▶ _Data to examine_:
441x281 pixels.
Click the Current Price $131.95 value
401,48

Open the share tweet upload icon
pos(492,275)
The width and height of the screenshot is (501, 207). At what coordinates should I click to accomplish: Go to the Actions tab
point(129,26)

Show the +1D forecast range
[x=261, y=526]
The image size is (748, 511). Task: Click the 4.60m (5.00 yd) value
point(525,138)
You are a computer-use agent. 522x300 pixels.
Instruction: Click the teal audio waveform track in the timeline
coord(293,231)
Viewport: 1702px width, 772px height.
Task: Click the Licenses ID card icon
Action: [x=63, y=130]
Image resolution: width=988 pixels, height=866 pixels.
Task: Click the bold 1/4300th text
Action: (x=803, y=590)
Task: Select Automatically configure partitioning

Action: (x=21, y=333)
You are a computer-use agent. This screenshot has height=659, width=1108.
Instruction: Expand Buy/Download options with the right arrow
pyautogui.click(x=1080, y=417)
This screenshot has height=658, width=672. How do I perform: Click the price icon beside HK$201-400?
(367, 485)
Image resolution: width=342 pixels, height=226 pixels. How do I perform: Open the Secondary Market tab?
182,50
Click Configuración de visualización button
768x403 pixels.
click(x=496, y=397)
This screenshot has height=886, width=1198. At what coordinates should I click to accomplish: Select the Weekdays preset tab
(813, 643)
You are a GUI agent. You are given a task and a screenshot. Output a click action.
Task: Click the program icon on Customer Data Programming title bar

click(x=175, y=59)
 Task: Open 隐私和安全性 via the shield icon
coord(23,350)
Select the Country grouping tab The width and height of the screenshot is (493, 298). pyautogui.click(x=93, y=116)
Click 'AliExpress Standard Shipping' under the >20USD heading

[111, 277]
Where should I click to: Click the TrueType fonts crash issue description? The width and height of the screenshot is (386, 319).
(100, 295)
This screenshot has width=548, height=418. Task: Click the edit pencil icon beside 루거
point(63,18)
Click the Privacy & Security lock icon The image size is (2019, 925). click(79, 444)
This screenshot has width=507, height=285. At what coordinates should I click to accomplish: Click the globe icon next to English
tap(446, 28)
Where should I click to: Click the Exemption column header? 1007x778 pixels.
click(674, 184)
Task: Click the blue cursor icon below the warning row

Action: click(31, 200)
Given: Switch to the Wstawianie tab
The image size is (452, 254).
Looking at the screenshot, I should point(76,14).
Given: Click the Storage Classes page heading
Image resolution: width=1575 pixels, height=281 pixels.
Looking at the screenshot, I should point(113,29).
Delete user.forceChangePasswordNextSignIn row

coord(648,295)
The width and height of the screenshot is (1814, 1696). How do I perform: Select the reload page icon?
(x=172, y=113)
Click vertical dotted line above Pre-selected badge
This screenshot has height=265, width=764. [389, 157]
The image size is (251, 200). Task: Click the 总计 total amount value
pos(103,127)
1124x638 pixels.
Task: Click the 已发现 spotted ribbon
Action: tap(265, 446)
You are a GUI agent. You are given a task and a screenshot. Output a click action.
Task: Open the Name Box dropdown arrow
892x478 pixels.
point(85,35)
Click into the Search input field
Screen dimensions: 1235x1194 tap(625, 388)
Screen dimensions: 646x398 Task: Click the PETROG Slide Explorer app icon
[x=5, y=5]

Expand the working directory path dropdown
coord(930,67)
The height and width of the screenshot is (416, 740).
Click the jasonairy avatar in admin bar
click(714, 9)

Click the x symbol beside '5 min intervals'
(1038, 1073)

▶ _Activity_: From the first line of the data above through the line containing "You are a computer-use agent. 522x300 pixels.", repeat each line exactly, and add nothing.

▶ _Solution to this task_:
441x281 pixels.
Click the Current Price $131.95 value
401,48

Open the share tweet upload icon
pos(492,275)
The width and height of the screenshot is (501, 207). At what coordinates should I click to accomplish: Go to the Actions tab
point(129,26)

Show the +1D forecast range
[x=261, y=526]
The image size is (748, 511). Task: Click the 4.60m (5.00 yd) value
point(525,138)
You are a computer-use agent. 522x300 pixels.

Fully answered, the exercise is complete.